What the task requires>
An exact copy of every entry is what's needed, so please transcribe them all.

Listed entries>
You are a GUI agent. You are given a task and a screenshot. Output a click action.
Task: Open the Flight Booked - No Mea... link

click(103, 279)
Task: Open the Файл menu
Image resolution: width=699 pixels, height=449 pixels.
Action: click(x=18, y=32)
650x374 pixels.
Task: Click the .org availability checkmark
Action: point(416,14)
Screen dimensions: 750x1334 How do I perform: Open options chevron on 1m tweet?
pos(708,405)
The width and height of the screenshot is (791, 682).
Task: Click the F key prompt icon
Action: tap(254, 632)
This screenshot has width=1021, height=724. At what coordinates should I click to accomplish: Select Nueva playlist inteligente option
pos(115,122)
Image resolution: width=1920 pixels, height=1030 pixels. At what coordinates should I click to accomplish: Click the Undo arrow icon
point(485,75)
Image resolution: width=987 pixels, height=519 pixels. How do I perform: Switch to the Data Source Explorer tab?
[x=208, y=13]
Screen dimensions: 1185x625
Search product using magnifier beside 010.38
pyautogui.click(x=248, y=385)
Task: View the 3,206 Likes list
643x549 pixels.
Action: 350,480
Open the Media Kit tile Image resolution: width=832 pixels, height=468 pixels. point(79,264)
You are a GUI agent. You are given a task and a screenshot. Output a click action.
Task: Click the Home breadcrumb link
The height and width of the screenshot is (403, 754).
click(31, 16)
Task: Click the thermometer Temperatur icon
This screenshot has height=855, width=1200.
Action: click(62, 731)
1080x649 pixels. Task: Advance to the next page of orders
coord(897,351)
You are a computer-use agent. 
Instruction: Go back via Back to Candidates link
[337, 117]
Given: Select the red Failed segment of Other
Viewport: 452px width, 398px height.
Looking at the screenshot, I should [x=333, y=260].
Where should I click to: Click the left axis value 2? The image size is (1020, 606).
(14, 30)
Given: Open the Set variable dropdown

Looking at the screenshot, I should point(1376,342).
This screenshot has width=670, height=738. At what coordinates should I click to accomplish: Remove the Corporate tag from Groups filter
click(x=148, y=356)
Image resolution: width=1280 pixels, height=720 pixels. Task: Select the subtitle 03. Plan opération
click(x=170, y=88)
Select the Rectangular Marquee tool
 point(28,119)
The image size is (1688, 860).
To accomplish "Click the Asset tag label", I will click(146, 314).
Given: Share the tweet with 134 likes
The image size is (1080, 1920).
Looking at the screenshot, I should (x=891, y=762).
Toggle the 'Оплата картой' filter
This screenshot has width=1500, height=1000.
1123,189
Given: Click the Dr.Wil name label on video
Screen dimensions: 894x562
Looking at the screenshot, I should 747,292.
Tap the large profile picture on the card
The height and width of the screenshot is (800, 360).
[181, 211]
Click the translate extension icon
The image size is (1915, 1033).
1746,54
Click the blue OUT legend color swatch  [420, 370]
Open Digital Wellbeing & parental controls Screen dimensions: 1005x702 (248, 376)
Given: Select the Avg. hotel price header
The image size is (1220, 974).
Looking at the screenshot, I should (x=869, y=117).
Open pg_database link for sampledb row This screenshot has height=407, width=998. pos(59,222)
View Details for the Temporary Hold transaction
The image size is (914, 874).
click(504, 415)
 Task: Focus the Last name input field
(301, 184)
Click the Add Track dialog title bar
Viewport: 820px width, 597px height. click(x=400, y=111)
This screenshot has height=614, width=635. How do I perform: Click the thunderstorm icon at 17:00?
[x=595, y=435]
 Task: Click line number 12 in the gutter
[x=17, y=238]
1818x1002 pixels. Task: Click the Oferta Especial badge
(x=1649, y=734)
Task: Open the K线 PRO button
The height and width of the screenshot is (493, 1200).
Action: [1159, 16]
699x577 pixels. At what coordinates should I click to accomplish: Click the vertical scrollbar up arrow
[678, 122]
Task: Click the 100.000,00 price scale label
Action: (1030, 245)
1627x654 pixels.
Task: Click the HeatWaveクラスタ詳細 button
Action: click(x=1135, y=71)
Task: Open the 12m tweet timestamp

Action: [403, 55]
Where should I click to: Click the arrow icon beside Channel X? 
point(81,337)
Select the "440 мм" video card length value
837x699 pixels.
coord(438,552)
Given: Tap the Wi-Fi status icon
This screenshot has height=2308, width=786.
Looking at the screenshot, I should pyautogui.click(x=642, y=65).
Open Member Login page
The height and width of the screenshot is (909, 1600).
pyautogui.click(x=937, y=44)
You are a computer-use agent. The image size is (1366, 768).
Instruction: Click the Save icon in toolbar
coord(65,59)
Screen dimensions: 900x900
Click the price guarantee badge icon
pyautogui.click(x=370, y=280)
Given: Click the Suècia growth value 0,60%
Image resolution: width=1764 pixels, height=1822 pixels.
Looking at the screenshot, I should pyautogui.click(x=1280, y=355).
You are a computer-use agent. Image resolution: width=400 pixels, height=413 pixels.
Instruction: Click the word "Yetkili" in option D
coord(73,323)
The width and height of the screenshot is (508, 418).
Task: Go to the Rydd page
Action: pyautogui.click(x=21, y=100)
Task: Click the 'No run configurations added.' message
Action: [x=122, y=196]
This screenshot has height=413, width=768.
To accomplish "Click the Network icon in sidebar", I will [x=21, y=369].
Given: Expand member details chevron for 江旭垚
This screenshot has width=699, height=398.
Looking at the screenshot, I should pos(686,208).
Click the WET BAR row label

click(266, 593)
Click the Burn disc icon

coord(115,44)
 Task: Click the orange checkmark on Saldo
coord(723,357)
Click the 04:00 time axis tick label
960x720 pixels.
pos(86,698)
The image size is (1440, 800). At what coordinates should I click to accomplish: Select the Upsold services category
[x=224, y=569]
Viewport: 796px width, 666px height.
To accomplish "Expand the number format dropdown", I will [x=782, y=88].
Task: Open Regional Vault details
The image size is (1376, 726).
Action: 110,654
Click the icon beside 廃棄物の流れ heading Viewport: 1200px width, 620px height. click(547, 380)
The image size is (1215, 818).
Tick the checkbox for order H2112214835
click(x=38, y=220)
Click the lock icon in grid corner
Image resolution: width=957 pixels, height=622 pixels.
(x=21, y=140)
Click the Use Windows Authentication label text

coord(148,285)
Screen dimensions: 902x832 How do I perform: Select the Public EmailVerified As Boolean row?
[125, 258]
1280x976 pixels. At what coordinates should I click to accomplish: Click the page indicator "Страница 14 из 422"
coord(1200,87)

The answer>
You are a GUI agent. You are given a task and a screenshot. Output a click action.
Task: Open the Flight Booked - No Mea... link

click(103, 279)
Task: Open the Файл menu
Image resolution: width=699 pixels, height=449 pixels.
Action: click(x=18, y=32)
650x374 pixels.
Task: Click the .org availability checkmark
Action: point(416,14)
Screen dimensions: 750x1334 How do I perform: Open options chevron on 1m tweet?
pos(708,405)
The width and height of the screenshot is (791, 682).
Task: Click the F key prompt icon
Action: tap(254, 632)
This screenshot has width=1021, height=724. At what coordinates should I click to accomplish: Select Nueva playlist inteligente option
pos(115,122)
Image resolution: width=1920 pixels, height=1030 pixels. At what coordinates should I click to accomplish: Click the Undo arrow icon
point(485,75)
Image resolution: width=987 pixels, height=519 pixels. How do I perform: Switch to the Data Source Explorer tab?
[x=208, y=13]
Screen dimensions: 1185x625
Search product using magnifier beside 010.38
pyautogui.click(x=248, y=385)
Task: View the 3,206 Likes list
643x549 pixels.
Action: 350,480
Open the Media Kit tile Image resolution: width=832 pixels, height=468 pixels. point(79,264)
You are a GUI agent. You are given a task and a screenshot. Output a click action.
Task: Click the Home breadcrumb link
The height and width of the screenshot is (403, 754).
click(31, 16)
Task: Click the thermometer Temperatur icon
This screenshot has height=855, width=1200.
Action: click(62, 731)
1080x649 pixels. Task: Advance to the next page of orders
coord(897,351)
You are a computer-use agent. 
Instruction: Go back via Back to Candidates link
[337, 117]
Given: Select the red Failed segment of Other
Viewport: 452px width, 398px height.
Looking at the screenshot, I should [x=333, y=260].
Where should I click to: Click the left axis value 2? The image size is (1020, 606).
(14, 30)
Given: Open the Set variable dropdown

Looking at the screenshot, I should point(1376,342).
This screenshot has width=670, height=738. At what coordinates should I click to accomplish: Remove the Corporate tag from Groups filter
click(x=148, y=356)
Image resolution: width=1280 pixels, height=720 pixels. Task: Select the subtitle 03. Plan opération
click(x=170, y=88)
Select the Rectangular Marquee tool
 point(28,119)
The image size is (1688, 860).
To accomplish "Click the Asset tag label", I will click(146, 314).
Given: Share the tweet with 134 likes
The image size is (1080, 1920).
Looking at the screenshot, I should (x=891, y=762).
Toggle the 'Оплата картой' filter
This screenshot has width=1500, height=1000.
1123,189
Given: Click the Dr.Wil name label on video
Screen dimensions: 894x562
Looking at the screenshot, I should 747,292.
Tap the large profile picture on the card
The height and width of the screenshot is (800, 360).
[181, 211]
Click the translate extension icon
The image size is (1915, 1033).
1746,54
Click the blue OUT legend color swatch  [420, 370]
Open Digital Wellbeing & parental controls Screen dimensions: 1005x702 (248, 376)
Given: Select the Avg. hotel price header
The image size is (1220, 974).
Looking at the screenshot, I should (x=869, y=117).
Open pg_database link for sampledb row This screenshot has height=407, width=998. pos(59,222)
View Details for the Temporary Hold transaction
The image size is (914, 874).
click(504, 415)
 Task: Focus the Last name input field
(301, 184)
Click the Add Track dialog title bar
Viewport: 820px width, 597px height. click(x=400, y=111)
This screenshot has height=614, width=635. How do I perform: Click the thunderstorm icon at 17:00?
[x=595, y=435]
 Task: Click line number 12 in the gutter
[x=17, y=238]
1818x1002 pixels. Task: Click the Oferta Especial badge
(x=1649, y=734)
Task: Open the K线 PRO button
The height and width of the screenshot is (493, 1200).
Action: [1159, 16]
699x577 pixels. At what coordinates should I click to accomplish: Click the vertical scrollbar up arrow
[678, 122]
Task: Click the 100.000,00 price scale label
Action: (1030, 245)
1627x654 pixels.
Task: Click the HeatWaveクラスタ詳細 button
Action: click(x=1135, y=71)
Task: Open the 12m tweet timestamp

Action: [403, 55]
Where should I click to: Click the arrow icon beside Channel X? 
point(81,337)
Select the "440 мм" video card length value
837x699 pixels.
coord(438,552)
Given: Tap the Wi-Fi status icon
This screenshot has height=2308, width=786.
Looking at the screenshot, I should pyautogui.click(x=642, y=65).
Open Member Login page
The height and width of the screenshot is (909, 1600).
pyautogui.click(x=937, y=44)
You are a computer-use agent. The image size is (1366, 768).
Instruction: Click the Save icon in toolbar
coord(65,59)
Screen dimensions: 900x900
Click the price guarantee badge icon
pyautogui.click(x=370, y=280)
Given: Click the Suècia growth value 0,60%
Image resolution: width=1764 pixels, height=1822 pixels.
Looking at the screenshot, I should pyautogui.click(x=1280, y=355).
You are a computer-use agent. Image resolution: width=400 pixels, height=413 pixels.
Instruction: Click the word "Yetkili" in option D
coord(73,323)
The width and height of the screenshot is (508, 418).
Task: Go to the Rydd page
Action: pyautogui.click(x=21, y=100)
Task: Click the 'No run configurations added.' message
Action: [x=122, y=196]
This screenshot has height=413, width=768.
To accomplish "Click the Network icon in sidebar", I will [x=21, y=369].
Given: Expand member details chevron for 江旭垚
This screenshot has width=699, height=398.
Looking at the screenshot, I should pos(686,208).
Click the WET BAR row label

click(266, 593)
Click the Burn disc icon

coord(115,44)
 Task: Click the orange checkmark on Saldo
coord(723,357)
Click the 04:00 time axis tick label
960x720 pixels.
pos(86,698)
The image size is (1440, 800). At what coordinates should I click to accomplish: Select the Upsold services category
[x=224, y=569]
Viewport: 796px width, 666px height.
To accomplish "Expand the number format dropdown", I will [x=782, y=88].
Task: Open Regional Vault details
The image size is (1376, 726).
Action: 110,654
Click the icon beside 廃棄物の流れ heading Viewport: 1200px width, 620px height. click(547, 380)
The image size is (1215, 818).
Tick the checkbox for order H2112214835
click(x=38, y=220)
Click the lock icon in grid corner
Image resolution: width=957 pixels, height=622 pixels.
(x=21, y=140)
Click the Use Windows Authentication label text

coord(148,285)
Screen dimensions: 902x832 How do I perform: Select the Public EmailVerified As Boolean row?
[125, 258]
1280x976 pixels. At what coordinates should I click to accomplish: Click the page indicator "Страница 14 из 422"
coord(1200,87)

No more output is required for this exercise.